I am now 9 months in on this merciless battle and have just switched LLMD’s and am now on a very compressive
protocol. I re-took my lab work and this time sent it through Igenex Labs. I finally after nearly 2 years of searching for
some peace of mind received a strong positive Western Blot Lyme test which is CDC positive through the State of NY. My blood
work also showed that I have secondary infections which are accompanied by a tick bite as well. I am positive for Epstein
Bar Virus, Mycoplasma and HHV-6. I also have low levels of exposure to Q-Fever but my doctor believes the levels are so low
that it isn’t something to be concerned with just yet. I am still tentative as to where and when I had contracted Lyme
Disease. There are 4 different scenarios that could have been the case. The longest would go back about 6 years and the least
amount of time being 2 years. It is also very common for the disease to stay in a quiescent stage for a long time. This could
explain why it took so long for my symptoms to manifest in the first place.
So yes my plight continues as I desperately
try to make sense of this all. However I have seen some progress made. I was bed bound for months and could barely pull myself
together to get to the bathroom nor hold myself up long enough to take a shower. These days I am still facing a good amount
of ailments that still make me incapacitated and home bound. But now I am able to do small tasks as long as they are limited
and can never be sequential. Living a life with a chronic illness really puts things into perspective for you. It makes you
appreciate the things you once took for granted and of course your health being of paramount importance. The compulsory confinement
is not something easy to come to terms with for anyone, none the less being a young adult. I never in a million years would
have conceived a simple task like walking your dog to your front yard would be so grueling, or holding a conversation with
your best friends who you have known for years would be something you would dread doing, or simply running an errand into
a store would be something I no longer could bear because my brain does not have the capacity to deal with environmental stimuli.

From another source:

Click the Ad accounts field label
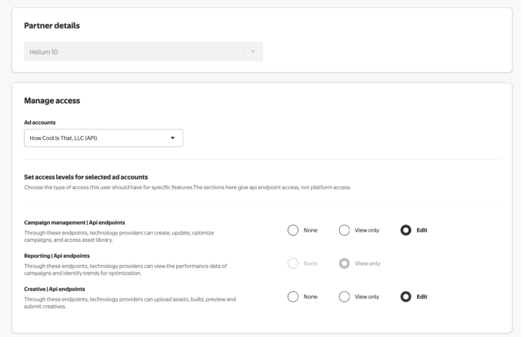Screen dimensions: 522x337 click(x=40, y=122)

This disease is one of the most misunderstood and distorted diseases and is becoming a pandemic. It really strips you have
your identity and personal sense of self. The journey back to health is a long haul, costly, filled with affliction, adversity
and is one of the toughest uphill battles one will probably ever encounter.

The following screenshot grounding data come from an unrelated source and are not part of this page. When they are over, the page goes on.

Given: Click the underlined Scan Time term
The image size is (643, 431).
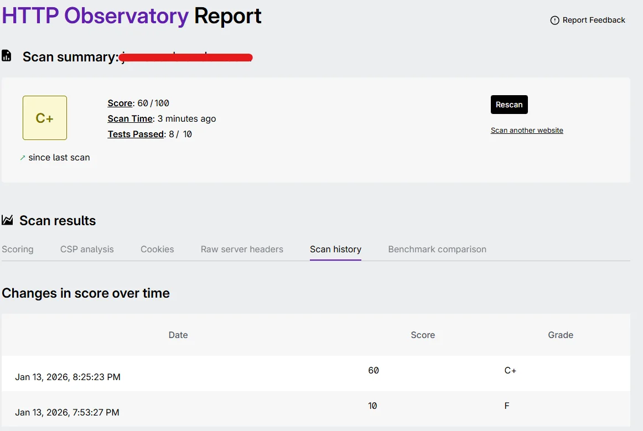Looking at the screenshot, I should tap(130, 118).
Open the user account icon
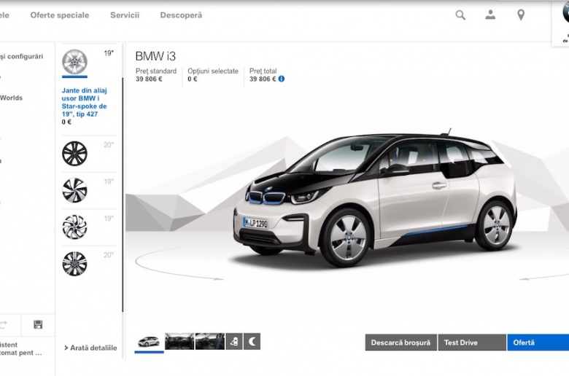 click(490, 15)
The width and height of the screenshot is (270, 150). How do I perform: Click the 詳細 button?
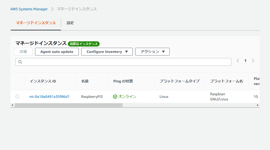pyautogui.click(x=23, y=52)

I know this is going to be a massive
hurdle and is going to be a trial by fire in all essence of the phrase. But I have to have credence I will see the dawn of
a new day and regain control of my life. The sense of solidarity in the lyme community has lifted my spirits when I am in
total despair. So as a testament to myself, family, and supporters I will put forth a valiant effort and make sure when I
see this through that those who are still suffering or have just started their journey towards health find the courage and
support they so long for. Although difficult to deal with all the slander, scrutiny, and lack of credibility surrounding this
disease we all have a purpose here. And that is we will set the stage as we are the pioneers for this disease. Because of
our integral part, there subsequently will be a voice for those in the future and hopefully a diagnosis before it becomes
incorrigible. Stay strong everyone and carry on!